# November/December meet in VA



## nyfrogs (May 1, 2005)

Hey guys!! I think i will be able to host a meet at my place (Richmond VA) a handful of you guys have already been out here.

Please reply with possible dates and times for the month of November or even early December. 

On a side note... I will be out of town from Friday December 23rd to January 1st. I will need someone local to "frog sit" every other day for feeding and such. I will be paying and/or giving frogs and supplies. Please dont be a creeper and know about frogs!

OK!! go go go with dates!


----------



## nyfrogs (May 1, 2005)

Will have the following available
Leuc, Yellowback, Azureus, Patricia froglets, juvies and tadpoles
0.0.2 Adult Super Blue Auratus
Proven Cristobals (eggs in tank now)
Proven Blue Jeans (proven)

Grey, White, Purple Iso cultures (let me know ahead)
Springtail cultures


----------



## SutorS (Feb 20, 2011)

Thanks for starting the new thread. December is best for me but really any time other than Thanksgiving works.


----------



## ridinshotgun (Nov 28, 2007)

Most weekends work for me other than the last weekend of Nov and the first of Dec.


----------



## SutorS (Feb 20, 2011)

anyone sell plants or have interesting clippings?


----------



## ajb28221 (Aug 23, 2011)

I wish I lived about 20 mins closer to Richmond, I'd definitely take up that frog sitter job for a trade, :/ oh well I will be trying to pick up a few leucs froglets from you soon enough though


----------



## tclipse (Sep 19, 2009)

SutorS said:


> Thanks for starting the new thread. December is best for me but really any time other than Thanksgiving works.

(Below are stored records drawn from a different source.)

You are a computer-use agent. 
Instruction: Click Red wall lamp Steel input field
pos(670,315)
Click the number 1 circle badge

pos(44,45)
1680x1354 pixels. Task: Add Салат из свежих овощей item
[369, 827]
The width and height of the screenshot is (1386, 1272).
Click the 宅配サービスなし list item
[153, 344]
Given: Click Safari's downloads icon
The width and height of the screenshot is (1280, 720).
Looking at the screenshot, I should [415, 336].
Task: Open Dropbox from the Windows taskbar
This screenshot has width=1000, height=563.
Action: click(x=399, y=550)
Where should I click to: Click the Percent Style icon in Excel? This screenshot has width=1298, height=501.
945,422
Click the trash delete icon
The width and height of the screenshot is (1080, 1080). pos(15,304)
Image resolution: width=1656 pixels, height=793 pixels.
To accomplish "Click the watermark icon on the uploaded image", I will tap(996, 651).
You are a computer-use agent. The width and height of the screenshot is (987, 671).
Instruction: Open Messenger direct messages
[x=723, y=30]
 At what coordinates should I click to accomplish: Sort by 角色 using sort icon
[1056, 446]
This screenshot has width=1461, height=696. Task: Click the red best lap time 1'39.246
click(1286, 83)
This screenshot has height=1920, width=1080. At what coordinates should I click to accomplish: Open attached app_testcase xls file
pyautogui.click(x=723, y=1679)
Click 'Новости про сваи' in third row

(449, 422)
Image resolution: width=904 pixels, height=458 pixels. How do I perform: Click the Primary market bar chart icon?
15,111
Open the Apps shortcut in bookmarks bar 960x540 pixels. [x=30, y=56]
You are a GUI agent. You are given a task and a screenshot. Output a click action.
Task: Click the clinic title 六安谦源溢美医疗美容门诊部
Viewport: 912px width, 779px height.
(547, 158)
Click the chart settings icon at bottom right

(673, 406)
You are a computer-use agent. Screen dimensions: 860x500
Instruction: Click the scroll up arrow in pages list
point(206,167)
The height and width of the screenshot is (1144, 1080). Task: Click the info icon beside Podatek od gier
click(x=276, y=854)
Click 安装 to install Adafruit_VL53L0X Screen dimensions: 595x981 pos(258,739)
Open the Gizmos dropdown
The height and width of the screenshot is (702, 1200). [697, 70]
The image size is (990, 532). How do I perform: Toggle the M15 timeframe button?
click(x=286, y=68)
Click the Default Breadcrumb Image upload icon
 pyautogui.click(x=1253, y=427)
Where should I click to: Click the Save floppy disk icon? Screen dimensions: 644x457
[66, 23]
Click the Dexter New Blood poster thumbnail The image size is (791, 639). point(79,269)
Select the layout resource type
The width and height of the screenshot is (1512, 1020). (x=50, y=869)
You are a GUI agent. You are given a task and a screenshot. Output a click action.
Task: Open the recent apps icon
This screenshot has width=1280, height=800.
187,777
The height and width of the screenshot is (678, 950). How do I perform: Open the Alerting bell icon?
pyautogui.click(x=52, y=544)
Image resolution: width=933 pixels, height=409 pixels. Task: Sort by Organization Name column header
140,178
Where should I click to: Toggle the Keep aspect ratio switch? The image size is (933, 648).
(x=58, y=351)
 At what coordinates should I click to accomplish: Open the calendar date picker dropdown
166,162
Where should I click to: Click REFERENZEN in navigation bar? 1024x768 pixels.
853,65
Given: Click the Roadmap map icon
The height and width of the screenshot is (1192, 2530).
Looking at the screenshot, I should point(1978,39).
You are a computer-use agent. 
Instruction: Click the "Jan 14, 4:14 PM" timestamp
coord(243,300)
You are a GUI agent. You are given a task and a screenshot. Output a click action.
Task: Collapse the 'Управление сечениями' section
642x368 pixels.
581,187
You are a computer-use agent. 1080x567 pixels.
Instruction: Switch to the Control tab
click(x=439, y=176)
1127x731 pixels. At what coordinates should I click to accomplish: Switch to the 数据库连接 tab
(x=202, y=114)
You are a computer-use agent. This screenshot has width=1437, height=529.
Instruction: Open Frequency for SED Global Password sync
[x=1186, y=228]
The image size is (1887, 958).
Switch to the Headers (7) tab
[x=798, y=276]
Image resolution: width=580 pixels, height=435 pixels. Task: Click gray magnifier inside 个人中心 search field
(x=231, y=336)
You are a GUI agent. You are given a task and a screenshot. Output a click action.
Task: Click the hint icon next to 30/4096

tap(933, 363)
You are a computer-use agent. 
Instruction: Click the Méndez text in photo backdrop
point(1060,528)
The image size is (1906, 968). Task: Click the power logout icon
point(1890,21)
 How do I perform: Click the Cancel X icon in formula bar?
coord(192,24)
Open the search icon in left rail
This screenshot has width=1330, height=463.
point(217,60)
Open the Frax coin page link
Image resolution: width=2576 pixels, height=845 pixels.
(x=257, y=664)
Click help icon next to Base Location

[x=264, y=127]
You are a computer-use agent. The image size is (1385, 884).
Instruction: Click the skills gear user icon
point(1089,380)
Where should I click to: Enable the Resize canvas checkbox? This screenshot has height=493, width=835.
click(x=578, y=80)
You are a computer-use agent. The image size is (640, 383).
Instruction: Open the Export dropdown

This for me too, and a free bump for others who havent seen the thread


----------



## Armson (Sep 8, 2008)

Did we have a date and time for this yet? 


Oh and I will take a culture or two of purple isos of your hands. 



-B


----------



## froggie too (Nov 6, 2011)

I am relatively new to frogs, but have learned a fair amount since I started. I would be very much interested in attending any events related to frogs in the Richmond area. I also will be staying close to home (Ashland) over the holidays and may be able to help you out with frog-sitting, depending upon your location. Please PM or e-mail me to discuss further.


----------



## SutorS (Feb 20, 2011)

I'm guessing we're doing Dec since thanksgiving time is quite busy. Is everyone still down for a meet or is the time of year too busy?


----------



## nyfrogs (May 1, 2005)

kinda not thrilled with a 5 person meet lol
last time we had over 10


----------



## Armson (Sep 8, 2008)

maybe push it out to January? 

Holidays seem to throw everyone's schedule off. Most of my weekends are booked in Dec. 


-B


----------



## SutorS (Feb 20, 2011)

I think there are more people in the area who would come than have expressed interest here, but I may be wrong


----------



## nyfrogs (May 1, 2005)

If any locals want nice planted 10 gallon verts i have 4 available for 30$ ea
this is an amazing deal as the conversion fronts are about that. some of you have seen them and know there nice broms in there. All tanks are also drilled for drainage. i can get pics for people if they are interest

100 takes all 4 

will trade for non converted 10 gallons


----------



## curlykid (Jan 28, 2011)

hey i live in hampton roads, i'm in the process of building my first vivarium. would love to meet up with everyone, let me know where and when!


----------



## SutorS (Feb 20, 2011)

His tanks and brooms are indeed nice as he'll. Seen em and pm ing now


----------



## frogface (Feb 20, 2010)

I'd make the drive for this meet but it would be a couple months before I could do it.


----------



## Erikb3113 (Oct 1, 2008)

status on this? glad you did not meet, but i would hope Teddy would of hit me up if you had.


----------



## nyfrogs (May 1, 2005)

Eric i would love to host one but think it will be a huge failure of 5 people show up lol.


----------



## Erikb3113 (Oct 1, 2008)

I might be able to host, i'm in manassas. Let me check with the wifey, but if I did it would be a few weeks away at least. Not sure, but maybe we could draw some marylanders or pennsylvanians as well. I know Teddy and the Blockers would be here, thats four heads. Draw you richmond peeps up our way. Not trying to steal the show though, I could shoot for spring


----------



## Armson (Sep 8, 2008)

Manassas sounds great to me ! 
I am in Haymarket.

I think a lot of people just aren't speaking up on this thread. I am sure once we set a date and location more than 5 people will show up. 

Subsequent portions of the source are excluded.